The United States was an early supporter of the effort, which got under way in 1996, but became increasingly uneasy when it became clear it would not be able to use its Security Council veto to block indictments. The court, which will be based on a former military base on the outskirts of The Hague, has been ratified by 74 nations. Another 64 have signed onto it.
Fred Gedrich, senior policy analyst at the conservative watchdog group Freedom Alliance, said the court may have the support of a majority of nations, but their combined population is less than one-sixth of the world's total.
"They say they have some type of global mandate, but in my view they don't," said Mr. Gedrich, who is also concerned about the erosion of U.S. sovereignty.
The court is supposed to administer justice when a state cannot or will not take up a prosecution. It draws its legal authority from the Nuremberg trials of Nazi soldiers and collaborators.
The ICC is not retroactive, but if it were, say proponents, the fantasy dock would be filled with such pariahs as Adolph Hitler, Pol Pot, Saddam Hussein, Slobodan Milosevic and Foday Sankoh.
The world court has strict rules of evidence and procedure, but few boundaries. Its mandate, in theory, allows it to prosecute soldiers all the way up the chain of military and political command. Its rules place no statute of limitations on crimes committed from today forward.
Most alarming to U.S. officials is that the tribunal's prosecutor and judges can investigate citizens of countries whose governments have decided not to join the court.

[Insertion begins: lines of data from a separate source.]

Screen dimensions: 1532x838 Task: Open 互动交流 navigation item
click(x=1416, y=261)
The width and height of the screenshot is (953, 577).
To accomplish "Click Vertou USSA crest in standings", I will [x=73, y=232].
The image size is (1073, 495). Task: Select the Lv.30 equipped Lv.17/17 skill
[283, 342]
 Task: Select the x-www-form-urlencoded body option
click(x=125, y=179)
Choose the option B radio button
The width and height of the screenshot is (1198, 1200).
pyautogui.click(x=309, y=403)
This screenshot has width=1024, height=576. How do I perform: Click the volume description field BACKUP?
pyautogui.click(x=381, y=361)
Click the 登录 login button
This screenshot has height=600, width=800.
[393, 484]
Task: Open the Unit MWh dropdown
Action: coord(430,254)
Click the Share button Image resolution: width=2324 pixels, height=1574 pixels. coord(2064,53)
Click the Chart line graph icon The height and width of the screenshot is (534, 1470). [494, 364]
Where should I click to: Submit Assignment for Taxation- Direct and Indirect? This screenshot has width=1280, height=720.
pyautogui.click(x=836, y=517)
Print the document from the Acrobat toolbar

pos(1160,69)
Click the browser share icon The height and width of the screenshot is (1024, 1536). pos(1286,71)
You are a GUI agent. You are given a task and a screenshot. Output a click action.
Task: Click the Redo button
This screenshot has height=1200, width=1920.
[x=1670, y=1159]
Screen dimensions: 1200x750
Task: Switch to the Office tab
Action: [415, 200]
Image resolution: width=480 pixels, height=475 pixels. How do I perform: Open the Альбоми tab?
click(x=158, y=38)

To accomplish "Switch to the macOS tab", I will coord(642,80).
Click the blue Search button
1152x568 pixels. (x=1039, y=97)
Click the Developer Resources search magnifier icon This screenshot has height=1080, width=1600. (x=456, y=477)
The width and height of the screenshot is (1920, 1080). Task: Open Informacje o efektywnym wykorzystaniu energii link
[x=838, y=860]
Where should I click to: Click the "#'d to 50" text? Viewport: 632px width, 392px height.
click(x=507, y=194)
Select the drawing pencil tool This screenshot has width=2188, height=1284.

In theory, the new court will have the power to apprehend American defendants and compel testimony from U.S. experts and witnesses even though the United States is not a participant in the court.
Eventually, the new tribunal will also have the power to prosecute individuals for the still-undefined crime of aggression. Experts say a definition is at least a decade away, if they ever agree on one at all.
The Defense Department says the right to level that accusation is reserved by the U.N. Charter for the Security Council and individual states not the new world court.
Pentagon officials also scoff at the idea of prosecuting Americans for military action in Afghanistan, where U.S. forces have routed the Taliban and are purging the failed state of foreign fighters training in al Qaeda camps.
They note there has been sustained international criticism of the United States for its use of sophisticated weaponry, such as the firing of depleted uranium bullets in Iraq and Kosovo or the high-altitude bombing over Kosovo and Afghanistan.
The prosecutor of the International Criminal Tribunal for the Former Yugoslavia, Carla del Ponte, has twice rejected calls for investigations of U.S. actions.
In an effort to quash what Washington considers nuisance suits, its diplomats have tried for five years to persuade other nations to funnel prosecutions through the U.N. Security Council, where Washington holds one of five powerful vetoes.
But few governments including veto-holders France and Britain would agree, saying the risk of politically motivated protection was too great inside the often-divided council chambers.
Without those protections, the Pentagon has made no secret that it is re-evaluating its commitment to U.N. peacekeeping missions and renegotiating its relationships with military partners.
Diplomats have been quietly insulating U.S. troops against the treaty by inserting protective language into bilateral accords called Status of Forces Agreements. Under these updated treaties, governments agree not to extradite Americans to the ICC or any other outside court.
Washington has already decided to withdraw nearly 80 Americans from the peacekeeping mission in East Timor.
"We run a cost-benefit analysis on every operation," said the Pentagon's Mr. Billingslea, "and the ICC is very expensive." U.S. officials stress that they will not hesitate to protect U.S. interests and those of close allies.
That includes Israel, whose incursions into the West Bank have drawn sustained criticism from Arabs, Europeans, the United Nations and sometimes Washington. Israel has signed but not ratified the ICC statute.